The university also publishes its official peer-reviewed journal, the CvSU Research Journal, bi-annually.

===Research Centers===
Cavite State University hosts several research centers.

The Affiliated Renewable Energy Center (AREC) for Region IV-A was established in 1987, one of the first in the country. It is tasked to "encourag[e], and accelerat[e] the exploration, development and utilization of renewable energy resources" in the country. AREC is now known for its expertise in biogas technology. It has produced faculty with specialization in renewable energy and has produced patents for biogas technology.

The National Coffee Research, Development and Extension Center (NCRDEC) was established in 2005. It leads the nation for coffee research and development with the goal of putting back Filipino coffee back into the international market.

On the other hand, the Sugar Palm Research, Information, and Trade Center (SPRINT Center) was established in 2010, aiming to develop research on sugar palm (kaong).

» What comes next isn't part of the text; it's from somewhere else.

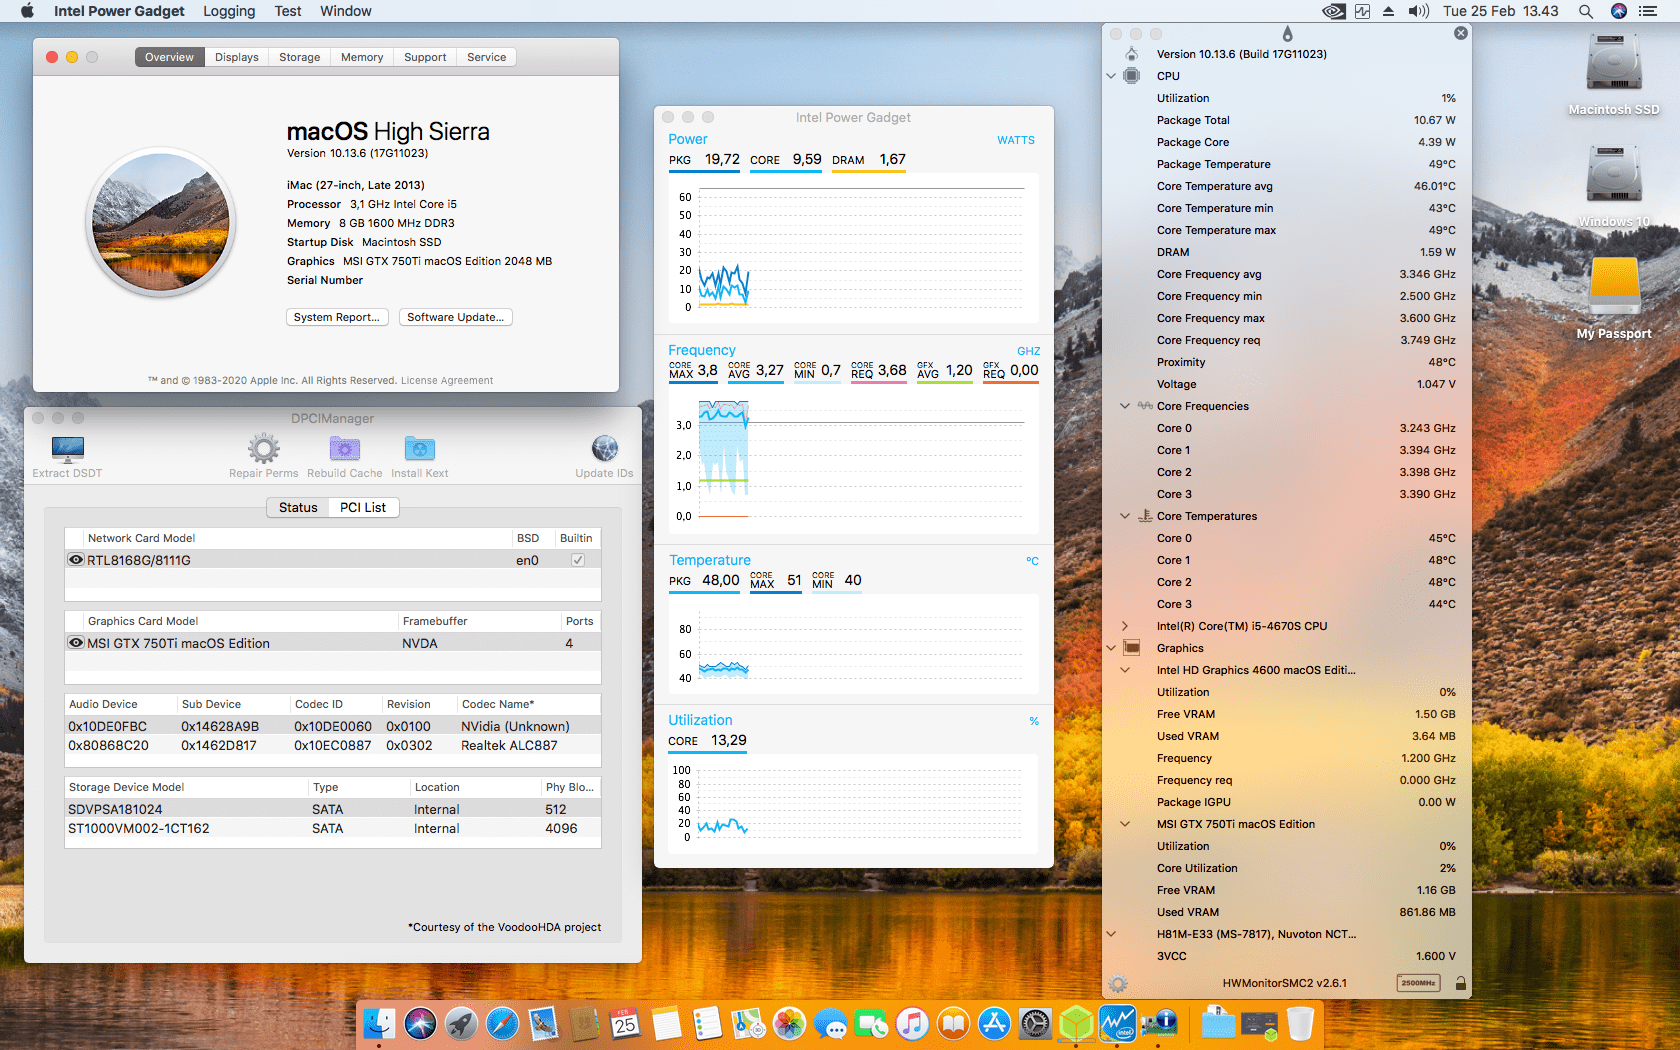
Task: Collapse the Core Temperatures section
Action: 1125,516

In 2014, the CvSU Bee Program commenced operations. It aims to promote the practice of beekeeping in the province of Cavite and surrounding areas. It also conducts research to improve beekeeping practices and post-harvest technologies. In 2023, the program was renamed Bee Research, Innovation, Trade, and Extension Center (BRITE Center).

The Simulation, Modelling and Measurement Laboratory (SiMM Lab) was inaugurated in 2021. It assists researchers to simulate machines and devices for prototyping. It was established in cooperation with the Philippine Department of Science and Technology.

==Student Life==
In the main campus as of 2022, there are 84 student organisations ranging from academic, performing, and religious to non-academic organisations and student councils. The official student publication of the Indang campus is The Gazette.

In the fields of athletics, CvSU Green Hornets participate in the Southern Tagalog Regional Association of State Universities and Colleges.